• EXERCISE DESCRIPTION
Copy out the following material line for line, with no changes.

• Records of locating words and elements
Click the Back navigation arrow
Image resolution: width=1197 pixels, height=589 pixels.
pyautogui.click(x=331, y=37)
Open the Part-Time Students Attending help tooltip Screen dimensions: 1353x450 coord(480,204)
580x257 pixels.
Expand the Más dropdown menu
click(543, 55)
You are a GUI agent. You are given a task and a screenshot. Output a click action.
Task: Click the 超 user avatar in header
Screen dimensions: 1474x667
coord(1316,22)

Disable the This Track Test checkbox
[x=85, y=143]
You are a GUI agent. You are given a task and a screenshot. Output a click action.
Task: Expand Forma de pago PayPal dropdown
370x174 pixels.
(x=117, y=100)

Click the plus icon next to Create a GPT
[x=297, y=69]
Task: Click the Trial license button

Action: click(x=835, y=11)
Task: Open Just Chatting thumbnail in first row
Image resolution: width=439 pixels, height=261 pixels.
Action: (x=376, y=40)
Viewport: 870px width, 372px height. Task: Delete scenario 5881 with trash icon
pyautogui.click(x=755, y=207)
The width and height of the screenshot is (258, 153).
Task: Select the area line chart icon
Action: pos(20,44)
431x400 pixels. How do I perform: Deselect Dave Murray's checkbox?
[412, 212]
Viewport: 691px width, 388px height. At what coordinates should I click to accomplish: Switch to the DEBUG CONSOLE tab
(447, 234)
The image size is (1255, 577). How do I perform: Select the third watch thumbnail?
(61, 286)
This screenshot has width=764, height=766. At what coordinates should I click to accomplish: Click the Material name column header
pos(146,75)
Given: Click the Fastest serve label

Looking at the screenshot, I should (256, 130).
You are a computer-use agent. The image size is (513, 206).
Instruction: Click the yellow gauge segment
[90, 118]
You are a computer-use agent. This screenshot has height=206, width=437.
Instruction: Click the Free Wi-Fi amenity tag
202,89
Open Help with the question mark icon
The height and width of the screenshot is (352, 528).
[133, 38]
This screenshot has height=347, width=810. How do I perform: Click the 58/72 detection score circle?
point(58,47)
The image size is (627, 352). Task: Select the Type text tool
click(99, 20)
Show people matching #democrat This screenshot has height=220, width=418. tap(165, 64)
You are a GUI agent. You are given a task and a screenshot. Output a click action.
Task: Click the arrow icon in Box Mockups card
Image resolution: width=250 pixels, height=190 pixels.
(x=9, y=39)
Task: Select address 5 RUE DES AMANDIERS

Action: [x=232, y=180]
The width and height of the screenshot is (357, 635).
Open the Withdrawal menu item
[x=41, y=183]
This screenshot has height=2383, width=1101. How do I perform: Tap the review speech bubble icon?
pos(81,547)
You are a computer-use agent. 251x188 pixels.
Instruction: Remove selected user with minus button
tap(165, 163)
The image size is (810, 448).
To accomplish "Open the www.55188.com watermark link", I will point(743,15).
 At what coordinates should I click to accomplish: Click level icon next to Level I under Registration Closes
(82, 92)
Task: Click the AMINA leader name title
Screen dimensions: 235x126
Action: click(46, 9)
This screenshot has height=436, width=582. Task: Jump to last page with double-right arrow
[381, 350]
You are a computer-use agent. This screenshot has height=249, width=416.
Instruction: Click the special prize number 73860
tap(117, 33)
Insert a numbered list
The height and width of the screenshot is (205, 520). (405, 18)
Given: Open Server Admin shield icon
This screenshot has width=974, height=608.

• EXERCISE RESPONSE
Click the Back navigation arrow
Image resolution: width=1197 pixels, height=589 pixels.
pyautogui.click(x=331, y=37)
Open the Part-Time Students Attending help tooltip Screen dimensions: 1353x450 coord(480,204)
580x257 pixels.
Expand the Más dropdown menu
click(543, 55)
You are a GUI agent. You are given a task and a screenshot. Output a click action.
Task: Click the 超 user avatar in header
Screen dimensions: 1474x667
coord(1316,22)

Disable the This Track Test checkbox
[x=85, y=143]
You are a GUI agent. You are given a task and a screenshot. Output a click action.
Task: Expand Forma de pago PayPal dropdown
370x174 pixels.
(x=117, y=100)

Click the plus icon next to Create a GPT
[x=297, y=69]
Task: Click the Trial license button

Action: click(x=835, y=11)
Task: Open Just Chatting thumbnail in first row
Image resolution: width=439 pixels, height=261 pixels.
Action: (x=376, y=40)
Viewport: 870px width, 372px height. Task: Delete scenario 5881 with trash icon
pyautogui.click(x=755, y=207)
The width and height of the screenshot is (258, 153).
Task: Select the area line chart icon
Action: pos(20,44)
431x400 pixels. How do I perform: Deselect Dave Murray's checkbox?
[412, 212]
Viewport: 691px width, 388px height. At what coordinates should I click to accomplish: Switch to the DEBUG CONSOLE tab
(447, 234)
The image size is (1255, 577). How do I perform: Select the third watch thumbnail?
(61, 286)
This screenshot has width=764, height=766. At what coordinates should I click to accomplish: Click the Material name column header
pos(146,75)
Given: Click the Fastest serve label

Looking at the screenshot, I should (256, 130).
You are a computer-use agent. The image size is (513, 206).
Instruction: Click the yellow gauge segment
[90, 118]
You are a computer-use agent. This screenshot has height=206, width=437.
Instruction: Click the Free Wi-Fi amenity tag
202,89
Open Help with the question mark icon
The height and width of the screenshot is (352, 528).
[133, 38]
This screenshot has height=347, width=810. How do I perform: Click the 58/72 detection score circle?
point(58,47)
The image size is (627, 352). Task: Select the Type text tool
click(99, 20)
Show people matching #democrat This screenshot has height=220, width=418. tap(165, 64)
You are a GUI agent. You are given a task and a screenshot. Output a click action.
Task: Click the arrow icon in Box Mockups card
Image resolution: width=250 pixels, height=190 pixels.
(x=9, y=39)
Task: Select address 5 RUE DES AMANDIERS

Action: [x=232, y=180]
The width and height of the screenshot is (357, 635).
Open the Withdrawal menu item
[x=41, y=183]
This screenshot has height=2383, width=1101. How do I perform: Tap the review speech bubble icon?
pos(81,547)
You are a computer-use agent. 251x188 pixels.
Instruction: Remove selected user with minus button
tap(165, 163)
The image size is (810, 448).
To accomplish "Open the www.55188.com watermark link", I will point(743,15).
 At what coordinates should I click to accomplish: Click level icon next to Level I under Registration Closes
(82, 92)
Task: Click the AMINA leader name title
Screen dimensions: 235x126
Action: click(46, 9)
This screenshot has height=436, width=582. Task: Jump to last page with double-right arrow
[381, 350]
You are a computer-use agent. This screenshot has height=249, width=416.
Instruction: Click the special prize number 73860
tap(117, 33)
Insert a numbered list
The height and width of the screenshot is (205, 520). (405, 18)
Given: Open Server Admin shield icon
This screenshot has width=974, height=608.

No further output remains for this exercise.